Assignment
Write out the listing verbatim. No pictures belong in it.

++++ Available data ++++

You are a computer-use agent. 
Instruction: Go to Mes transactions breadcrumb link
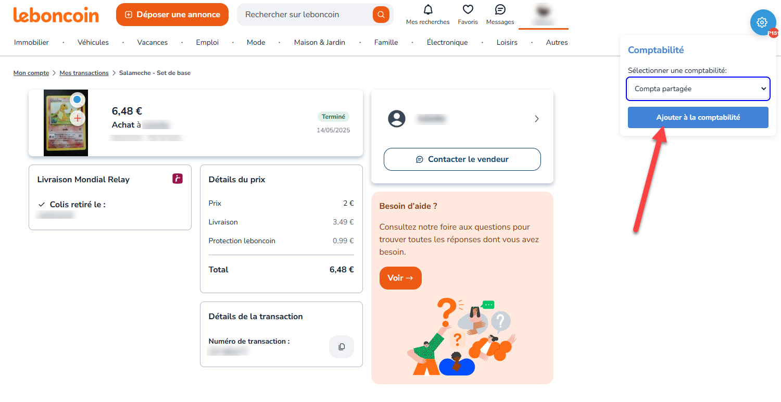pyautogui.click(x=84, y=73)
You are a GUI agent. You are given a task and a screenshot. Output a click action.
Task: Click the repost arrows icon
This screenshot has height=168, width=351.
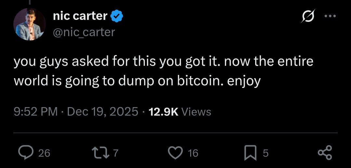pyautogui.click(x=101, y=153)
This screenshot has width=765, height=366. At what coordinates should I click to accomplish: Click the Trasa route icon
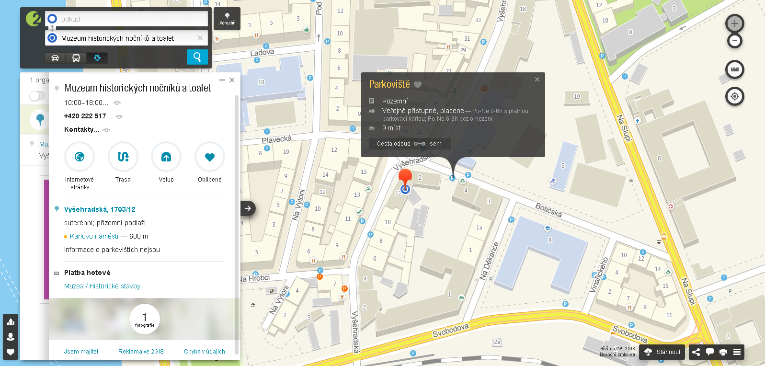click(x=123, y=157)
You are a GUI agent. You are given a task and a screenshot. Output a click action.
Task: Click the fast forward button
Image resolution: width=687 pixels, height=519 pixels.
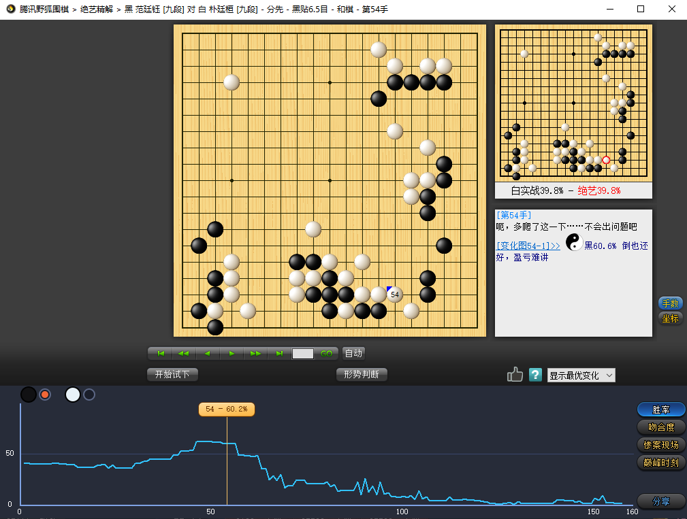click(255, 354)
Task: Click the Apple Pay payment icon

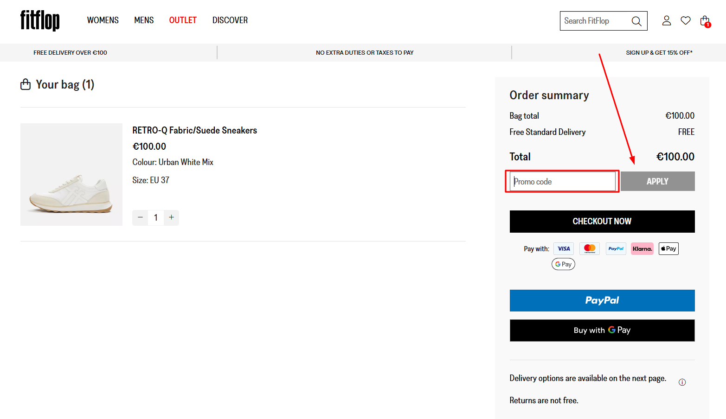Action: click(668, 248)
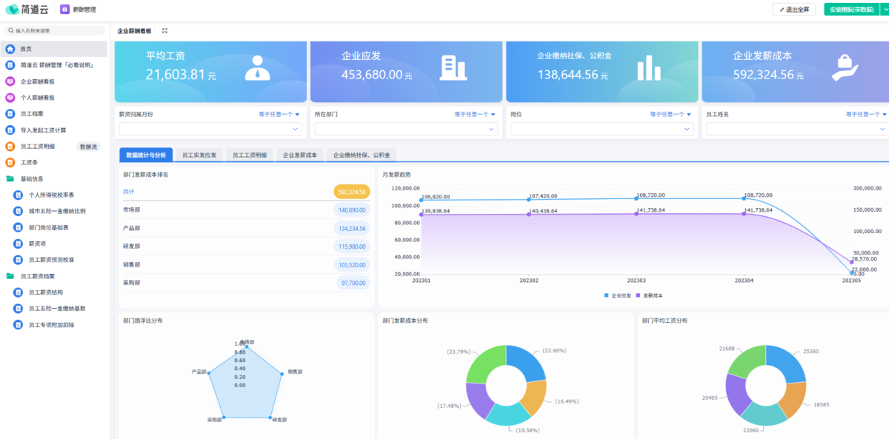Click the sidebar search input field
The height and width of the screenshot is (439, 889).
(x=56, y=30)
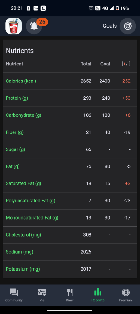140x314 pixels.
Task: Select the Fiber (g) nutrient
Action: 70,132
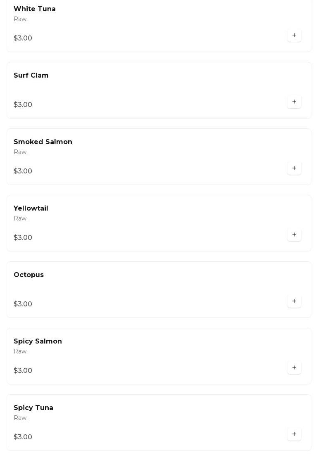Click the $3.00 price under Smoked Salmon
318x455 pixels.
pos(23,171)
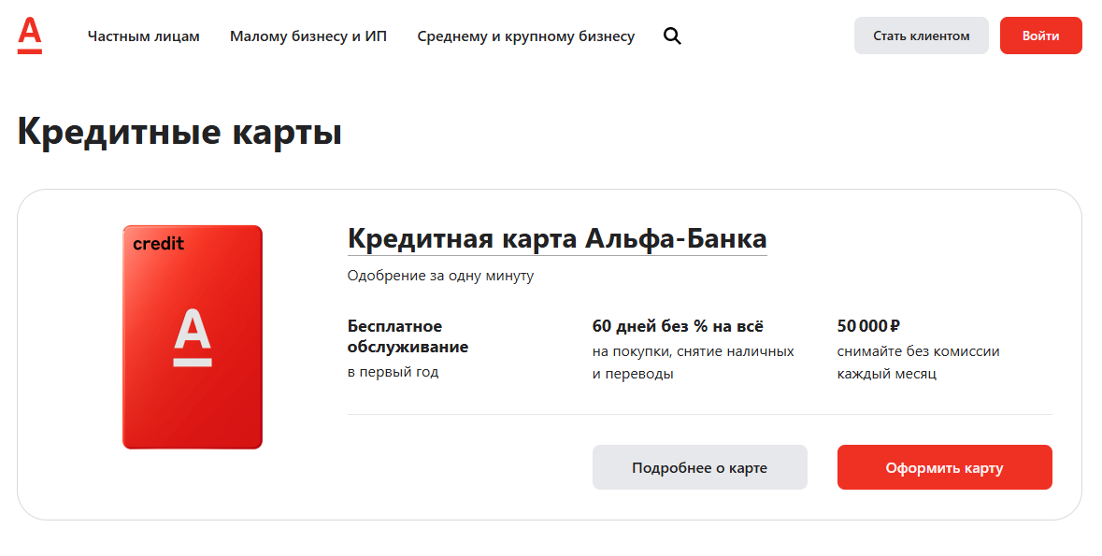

++++

Output below
You are a computer-use agent. 
Instruction: Go to Mes transactions breadcrumb link
pyautogui.click(x=84, y=73)
You are a GUI agent. You are given a task and a screenshot. Output a click action.
Task: Click the repost arrows icon
This screenshot has height=168, width=351.
pyautogui.click(x=101, y=153)
This screenshot has width=765, height=366. At what coordinates should I click to accomplish: Click the Trasa route icon
click(x=123, y=157)
You are a GUI agent. You are given a task and a screenshot. Output a click action.
Task: Click the fast forward button
Image resolution: width=687 pixels, height=519 pixels.
click(255, 354)
Task: Click the Apple Pay payment icon

Action: click(668, 248)
Click the sidebar search input field
The height and width of the screenshot is (439, 889).
(x=56, y=30)
140x314 pixels.
Task: Select the Fiber (g) nutrient
Action: 70,132
Click the $3.00 price under Smoked Salmon
318x455 pixels.
pos(23,171)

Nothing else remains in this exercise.